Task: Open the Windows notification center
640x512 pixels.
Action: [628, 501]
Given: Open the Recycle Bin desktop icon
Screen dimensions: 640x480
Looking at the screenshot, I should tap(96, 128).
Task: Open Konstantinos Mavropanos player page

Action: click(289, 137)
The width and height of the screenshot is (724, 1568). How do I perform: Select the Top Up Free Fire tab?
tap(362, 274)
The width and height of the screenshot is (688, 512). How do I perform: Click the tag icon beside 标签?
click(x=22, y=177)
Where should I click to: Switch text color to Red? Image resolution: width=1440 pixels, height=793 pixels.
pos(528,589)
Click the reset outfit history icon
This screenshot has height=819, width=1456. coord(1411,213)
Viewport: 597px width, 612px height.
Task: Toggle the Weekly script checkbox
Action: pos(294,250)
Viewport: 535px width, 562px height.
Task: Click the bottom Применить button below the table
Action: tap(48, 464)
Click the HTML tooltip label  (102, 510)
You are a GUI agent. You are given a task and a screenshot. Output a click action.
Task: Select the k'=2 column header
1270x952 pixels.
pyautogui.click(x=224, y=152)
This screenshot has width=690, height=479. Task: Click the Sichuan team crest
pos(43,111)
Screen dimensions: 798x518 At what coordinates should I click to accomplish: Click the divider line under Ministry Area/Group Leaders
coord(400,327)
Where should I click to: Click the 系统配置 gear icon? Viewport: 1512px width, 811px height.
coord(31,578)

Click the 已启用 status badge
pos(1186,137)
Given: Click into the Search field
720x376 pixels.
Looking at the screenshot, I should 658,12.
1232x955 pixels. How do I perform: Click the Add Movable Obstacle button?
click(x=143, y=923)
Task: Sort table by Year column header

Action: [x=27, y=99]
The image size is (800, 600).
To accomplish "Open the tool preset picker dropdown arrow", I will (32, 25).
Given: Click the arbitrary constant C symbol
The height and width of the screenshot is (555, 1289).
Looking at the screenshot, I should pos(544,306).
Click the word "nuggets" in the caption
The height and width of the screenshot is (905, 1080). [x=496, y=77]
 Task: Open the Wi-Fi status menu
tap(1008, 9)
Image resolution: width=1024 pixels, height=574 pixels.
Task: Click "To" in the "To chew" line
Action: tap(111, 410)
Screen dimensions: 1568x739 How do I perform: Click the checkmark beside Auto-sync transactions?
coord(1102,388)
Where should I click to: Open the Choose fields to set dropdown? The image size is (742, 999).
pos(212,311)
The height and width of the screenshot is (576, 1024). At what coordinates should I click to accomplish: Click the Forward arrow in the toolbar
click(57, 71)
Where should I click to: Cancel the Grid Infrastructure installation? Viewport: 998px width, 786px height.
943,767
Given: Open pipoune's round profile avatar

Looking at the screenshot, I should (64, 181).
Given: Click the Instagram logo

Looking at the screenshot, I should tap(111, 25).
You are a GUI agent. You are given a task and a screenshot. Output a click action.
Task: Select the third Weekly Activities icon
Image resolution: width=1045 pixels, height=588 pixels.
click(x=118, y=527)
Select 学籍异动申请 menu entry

_WHAT YOU HAVE TO DO:_ An exact written copy of every entry is the required answer.

_TASK SOLUTION:_
Task: Open the Windows notification center
640x512 pixels.
Action: [628, 501]
Given: Open the Recycle Bin desktop icon
Screen dimensions: 640x480
Looking at the screenshot, I should tap(96, 128).
Task: Open Konstantinos Mavropanos player page

Action: click(289, 137)
The width and height of the screenshot is (724, 1568). How do I perform: Select the Top Up Free Fire tab?
tap(362, 274)
The width and height of the screenshot is (688, 512). How do I perform: Click the tag icon beside 标签?
click(x=22, y=177)
Where should I click to: Switch text color to Red? Image resolution: width=1440 pixels, height=793 pixels.
pos(528,589)
Click the reset outfit history icon
This screenshot has height=819, width=1456. coord(1411,213)
Viewport: 597px width, 612px height.
Task: Toggle the Weekly script checkbox
Action: pos(294,250)
Viewport: 535px width, 562px height.
Task: Click the bottom Применить button below the table
Action: tap(48, 464)
Click the HTML tooltip label  (102, 510)
You are a GUI agent. You are given a task and a screenshot. Output a click action.
Task: Select the k'=2 column header
1270x952 pixels.
pyautogui.click(x=224, y=152)
This screenshot has width=690, height=479. Task: Click the Sichuan team crest
pos(43,111)
Screen dimensions: 798x518 At what coordinates should I click to accomplish: Click the divider line under Ministry Area/Group Leaders
coord(400,327)
Where should I click to: Click the 系统配置 gear icon? Viewport: 1512px width, 811px height.
coord(31,578)

Click the 已启用 status badge
pos(1186,137)
Given: Click into the Search field
720x376 pixels.
Looking at the screenshot, I should 658,12.
1232x955 pixels. How do I perform: Click the Add Movable Obstacle button?
click(x=143, y=923)
Task: Sort table by Year column header

Action: [x=27, y=99]
The image size is (800, 600).
To accomplish "Open the tool preset picker dropdown arrow", I will (32, 25).
Given: Click the arbitrary constant C symbol
The height and width of the screenshot is (555, 1289).
Looking at the screenshot, I should pos(544,306).
Click the word "nuggets" in the caption
The height and width of the screenshot is (905, 1080). [x=496, y=77]
 Task: Open the Wi-Fi status menu
tap(1008, 9)
Image resolution: width=1024 pixels, height=574 pixels.
Task: Click "To" in the "To chew" line
Action: tap(111, 410)
Screen dimensions: 1568x739 How do I perform: Click the checkmark beside Auto-sync transactions?
coord(1102,388)
Where should I click to: Open the Choose fields to set dropdown? The image size is (742, 999).
pos(212,311)
The height and width of the screenshot is (576, 1024). At what coordinates should I click to accomplish: Click the Forward arrow in the toolbar
click(57, 71)
Where should I click to: Cancel the Grid Infrastructure installation? Viewport: 998px width, 786px height.
943,767
Given: Open pipoune's round profile avatar

Looking at the screenshot, I should (64, 181).
Given: Click the Instagram logo

Looking at the screenshot, I should tap(111, 25).
You are a GUI agent. You are given a task and a screenshot. Output a click action.
Task: Select the third Weekly Activities icon
Image resolution: width=1045 pixels, height=588 pixels.
click(x=118, y=527)
Select 学籍异动申请 menu entry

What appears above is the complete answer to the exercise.